***** Excerpted data *****

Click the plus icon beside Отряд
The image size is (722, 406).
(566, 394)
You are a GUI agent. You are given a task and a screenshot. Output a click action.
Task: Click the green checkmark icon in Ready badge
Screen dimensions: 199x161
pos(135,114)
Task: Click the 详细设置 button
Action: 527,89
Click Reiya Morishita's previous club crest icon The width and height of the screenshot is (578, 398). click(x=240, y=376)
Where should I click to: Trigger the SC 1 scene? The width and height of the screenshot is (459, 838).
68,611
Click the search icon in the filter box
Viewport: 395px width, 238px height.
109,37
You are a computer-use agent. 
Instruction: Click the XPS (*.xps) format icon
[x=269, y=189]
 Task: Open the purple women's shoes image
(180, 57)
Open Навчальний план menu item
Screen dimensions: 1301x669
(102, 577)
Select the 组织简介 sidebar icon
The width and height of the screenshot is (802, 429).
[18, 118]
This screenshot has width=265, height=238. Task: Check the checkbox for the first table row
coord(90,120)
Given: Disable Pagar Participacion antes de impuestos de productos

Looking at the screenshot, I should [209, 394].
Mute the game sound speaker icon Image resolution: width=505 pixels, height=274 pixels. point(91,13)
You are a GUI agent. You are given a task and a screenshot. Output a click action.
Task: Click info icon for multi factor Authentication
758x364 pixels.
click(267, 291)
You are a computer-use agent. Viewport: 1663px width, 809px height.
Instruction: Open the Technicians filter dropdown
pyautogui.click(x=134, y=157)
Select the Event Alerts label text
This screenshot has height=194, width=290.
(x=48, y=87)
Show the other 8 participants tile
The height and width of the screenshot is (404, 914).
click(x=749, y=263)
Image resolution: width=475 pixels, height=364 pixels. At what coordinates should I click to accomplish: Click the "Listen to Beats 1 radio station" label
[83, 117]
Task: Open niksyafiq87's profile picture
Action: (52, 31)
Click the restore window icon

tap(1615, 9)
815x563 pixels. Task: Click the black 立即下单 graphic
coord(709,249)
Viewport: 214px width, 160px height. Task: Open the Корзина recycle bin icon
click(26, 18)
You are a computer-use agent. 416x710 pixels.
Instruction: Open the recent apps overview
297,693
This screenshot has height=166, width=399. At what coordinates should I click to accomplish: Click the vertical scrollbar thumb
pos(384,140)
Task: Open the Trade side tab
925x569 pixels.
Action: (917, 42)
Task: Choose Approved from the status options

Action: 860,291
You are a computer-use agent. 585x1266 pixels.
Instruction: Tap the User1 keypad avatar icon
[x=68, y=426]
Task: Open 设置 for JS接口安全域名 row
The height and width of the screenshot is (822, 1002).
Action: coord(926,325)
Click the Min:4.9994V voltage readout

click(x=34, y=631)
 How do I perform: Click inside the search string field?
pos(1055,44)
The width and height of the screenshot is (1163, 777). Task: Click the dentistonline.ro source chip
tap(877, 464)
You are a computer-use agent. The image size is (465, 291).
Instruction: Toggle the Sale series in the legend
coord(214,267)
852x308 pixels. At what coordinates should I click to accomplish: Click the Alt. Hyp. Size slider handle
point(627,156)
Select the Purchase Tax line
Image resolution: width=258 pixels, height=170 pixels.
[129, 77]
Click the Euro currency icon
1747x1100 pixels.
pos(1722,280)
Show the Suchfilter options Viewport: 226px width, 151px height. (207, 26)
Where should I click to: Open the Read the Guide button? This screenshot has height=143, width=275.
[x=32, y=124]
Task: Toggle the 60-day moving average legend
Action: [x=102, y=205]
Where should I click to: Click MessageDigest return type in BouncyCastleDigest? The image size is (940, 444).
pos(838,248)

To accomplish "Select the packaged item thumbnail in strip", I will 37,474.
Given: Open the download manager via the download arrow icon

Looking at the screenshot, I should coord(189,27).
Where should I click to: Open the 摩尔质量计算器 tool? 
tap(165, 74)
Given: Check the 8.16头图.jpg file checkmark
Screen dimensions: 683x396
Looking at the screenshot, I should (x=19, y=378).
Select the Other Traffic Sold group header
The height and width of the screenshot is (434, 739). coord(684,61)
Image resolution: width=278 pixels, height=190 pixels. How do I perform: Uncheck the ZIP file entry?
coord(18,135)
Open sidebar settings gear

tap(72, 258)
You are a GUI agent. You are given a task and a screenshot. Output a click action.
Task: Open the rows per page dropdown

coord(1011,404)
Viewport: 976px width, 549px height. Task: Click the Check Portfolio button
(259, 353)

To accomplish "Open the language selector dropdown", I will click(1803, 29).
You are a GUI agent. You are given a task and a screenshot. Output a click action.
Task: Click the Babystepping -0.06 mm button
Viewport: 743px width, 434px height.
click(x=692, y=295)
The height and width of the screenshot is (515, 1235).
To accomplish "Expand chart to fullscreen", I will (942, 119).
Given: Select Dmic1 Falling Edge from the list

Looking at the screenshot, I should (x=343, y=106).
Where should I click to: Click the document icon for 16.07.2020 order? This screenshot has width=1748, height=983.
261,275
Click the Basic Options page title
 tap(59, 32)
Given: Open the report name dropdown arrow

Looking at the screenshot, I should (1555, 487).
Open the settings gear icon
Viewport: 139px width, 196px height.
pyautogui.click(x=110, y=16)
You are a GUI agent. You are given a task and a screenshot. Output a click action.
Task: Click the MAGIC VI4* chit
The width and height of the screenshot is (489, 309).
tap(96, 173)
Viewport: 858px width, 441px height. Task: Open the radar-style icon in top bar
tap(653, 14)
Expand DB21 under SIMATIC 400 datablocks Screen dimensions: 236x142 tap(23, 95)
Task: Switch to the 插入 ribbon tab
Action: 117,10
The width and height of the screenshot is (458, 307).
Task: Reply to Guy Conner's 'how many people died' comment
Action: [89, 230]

*****

What you need to do
Reproduce everything in the listing above, from the line containing "Expand DB21 under" down to the final line of the listing, with every character unchanged.

Response
Expand DB21 under SIMATIC 400 datablocks Screen dimensions: 236x142 tap(23, 95)
Task: Switch to the 插入 ribbon tab
Action: 117,10
The width and height of the screenshot is (458, 307).
Task: Reply to Guy Conner's 'how many people died' comment
Action: [89, 230]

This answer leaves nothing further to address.